Altro corollario assurdo conseguente: siamo noi il problema e se non riusciamo a realizzarci, è colpa nostra, non dell’ignoto “essere”. Il problema esistenziale-filosofico maggiore oggi quindi sarebbe tecnico, non altro, in quanto insito nelle modalità di attuazione del proprio esserci. Filosofia ridotta a sociologia, a concorrenza-competizione socioeconomia. Il criterio ontico centrale posto implicitamente nel principio di riconoscimento sociale e questo in una società fondata sull’unico fattore astratto condiviso: il denaro. Una società pornologica in quanto la pornografia è astrattezza-tedio-cosalità-immediatezza sensoriale senza direzione né spessore.

Veneziani lo conferma: la società di massa di stampo anglosassone ha potuto vincere grazie alla presenza di un suo spessore filosofico, che l’ha anticipata e preparata. Sì in Marcello la filosofia non c’è.
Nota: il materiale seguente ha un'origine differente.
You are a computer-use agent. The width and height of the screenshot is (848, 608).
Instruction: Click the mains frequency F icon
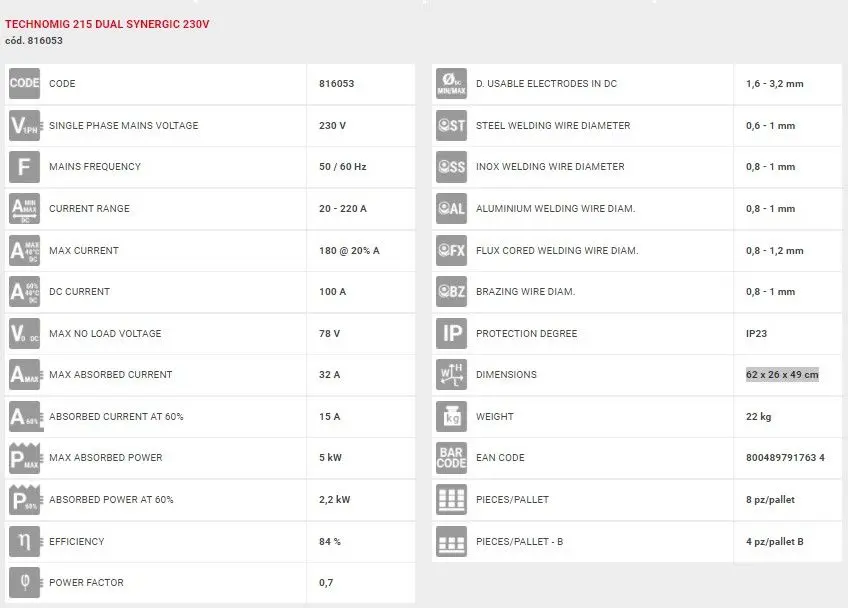24,167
Né italiana né di alcuna altra “nazionalità”. Forse perché, e Veneziani finge di ignorarlo, è stato con l’abbattimento illuministico del Cristianesimo europeo che si è posto un piano inclinato totalizzante e senza fine, catabatico, tragico che ha dissolto e sta dissolvendo ogni fondamento ontico, umano e umanistico.